In all, only 404 pledged delegates remain to be chosen, and Tuesday's total of 187 makes it the biggest single primary day left. Clinton would need to win 70 percent of the remaining pledged delegates to catch up with Obama.
"That's very unlikely," Schneider said. "She stands a better chance of catching up in the total popular vote."
With neither candidate expected to win the 2,025 delegates needed to clinch the Democratic nomination by June 3, the end of the primary season, the final decision will most likely fall to the 796 so-called superdelegates: Democratic governors, members of Congress and party officials.
The race in Indiana is close. The CNN Poll of Polls released Monday suggests Clinton has a four-point lead. The poll, which averages the latest surveys in the state, had been tied for the last week.
Obama acknowledged to supporters Monday that Indiana's up for grabs.
"This is gonna be a tight election here in Indiana," he said in Evansville. "Every poll shows it is a dead heat. We need every single vote. So, you guys are pretty persuasive. I need you to tell your members that this is something worth fighting for and that they need to come out and vote, and vote for me."

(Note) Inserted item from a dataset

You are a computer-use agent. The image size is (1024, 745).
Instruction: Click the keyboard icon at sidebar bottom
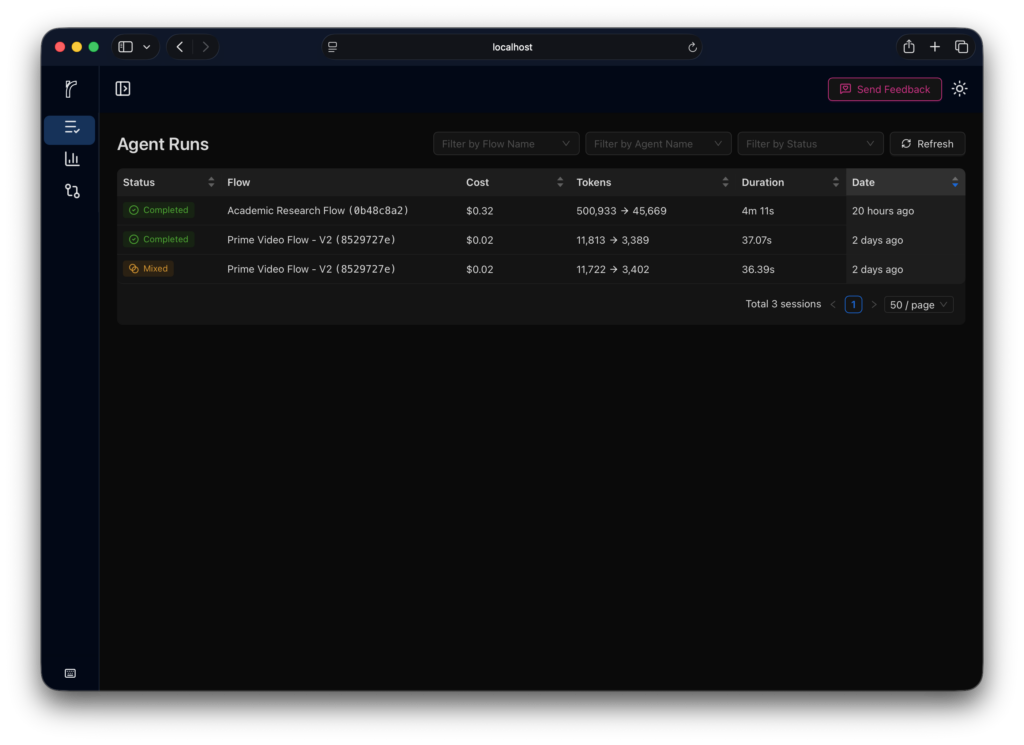click(x=70, y=673)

In North Carolina, the CNN Poll of Polls released Monday indicates that Obama is up by eight points, down from a double-digit lead last week.
"If Obama wins both North Carolina and Indiana, that would be a game changer, but not the one Clinton is talking about," Schneider said. "The superdelegates would take that as a signal that the voters are ready to close the deal up with Obama."
Both candidates have spent the past two weeks shuttling between Indiana and North Carolina, each arguing to crucial working-class voters that their rival is out of touch when it comes to the pocketbook issues that are dominating the campaign.
Clinton is touting her plan to repeal the federal gas tax (about 18 cents a gallon for regular unleaded) to give Americans who are facing $4-per-gallon gas prices some relief this summer.
"I think you should have some immediate relief," she said Monday. "In fact, I think it's a false choice, as my opponent and others have been trying to say: 'Oh we can't do anything in the short run to help people, we can only worry about what we do in the long run.'
"People live in the short run. People get up every day and have to go fill up their tanks, they have to go the grocery store, so let's have immediate relief and long-term relief."
Clinton is also touting her populist message in a new commercial: "Hillary is the one who gets it. Hillary Clinton is the candidate who is going to fight for working people."
Obama calls the Clinton plan, and a similar proposal by presumptive GOP presidential nominee John McCain, a sham and pure pandering for votes.
"We can't afford to settle for a Washington where politicians only focus on how to win instead of why we should; where they check the polls before they check their gut; where they only tell us whatever we want to hear whenever we want to hear it," Obama said Monday. "That kind of politics may get them where they need to go, but it doesn't get America where we need to go. And it won't change anything."
His campaign slams the plan in a television commercial.
"Clinton aides admit it won't do much for you, but would help her politically," the narrator says. "So here's the choice: Clinton gimmicks that help big oil or Barack Obama, a real energy plan and a $1,000 middle-class tax cut to help families truly pay the bills."
This new disagreement over whether to repeal the federal gas tax is the latest clash in a long feud between the two rivals.
"The price of gas is same song, different verse of a year-long battle in which differences are few and matters of character loom large," said Candy Crowley, CNN senior political analyst. "Fueled by strong and steady support from blue-collar workers, Clinton has to position herself as the working-class champion, and tacitly -- and sometimes openly -- she is framing Obama as out of touch with ordinary people."
"The son of a single mother who once went on the food-stamp program, Obama finds it ironic that he has been painted as an elitist," Crowley added. "Though most economists agree with him, arguing against a gas tax holiday is tricky politically."